Bookstagram rewards a consistent visual aesthetic, regular posting, and genuine engagement with other accounts. Commenting meaningfully on posts within your niche drives algorithmic visibility more than passive posting. The accounts that grow fastest typically have a recognizable visual signature. Strategic use of community hashtags (specific book tags, #bookstagram, #yabooks) expands reach beyond existing followers.

What is the burnout cycle in book blogging and how do bloggers manage it?

Book blogger burnout typically follows a pattern: initial enthusiasm and high output, followed by an ARC backlog creating obligation rather than pleasure, followed by a reading slump, followed by extended blog silence. The most durable bloggers resist requesting more ARCs than they can realistically read, maintain a ratio of backlist to new-release reading, and treat their blog as a creative project rather than a content production schedule with external deadlines.

What is the difference between a review and a reaction post on a book blog?

A review analyzes a book's qualities in terms useful to someone deciding whether to read it — structure, prose, characterization, thematic coherence — without assuming the reader has already read it. A reaction post records the reviewer's emotional experience, typically including spoilers, and is primarily for people who have already read the book or do not mind knowing what happens. Labeling posts clearly ("Review" vs. "Spoiler Discussion") serves readers better than treating both as interchangeable.

Should book bloggers respond to authors on social media?

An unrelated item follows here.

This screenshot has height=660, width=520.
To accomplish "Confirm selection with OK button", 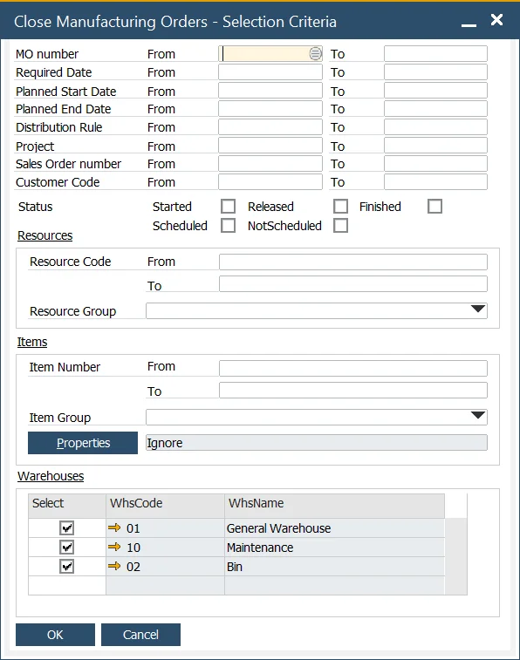I will click(55, 635).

The general guidance in the book community is that a review is written for readers, not authors, and that tagging an author in a critical review is unnecessarily provocative. Authors who publicly respond to negative reviews of their own books have generally faced community backlash, and those incidents have shaped a norm of mutual distance between reviewer and reviewed — particularly regarding critical posts.

How often should a new book blogger post?

Frequency matters less than reliability. A blogger who posts every Monday will build a reader expectation that two-posts-per-week irregularly does not. The minimum viable frequency is generally considered one substantial post per week — enough to appear in algorithms and RSS feeds without requiring an output pace that accelerates burnout. The first step is establishing a schedule that reflects your actual reading pace, not an aspirational one.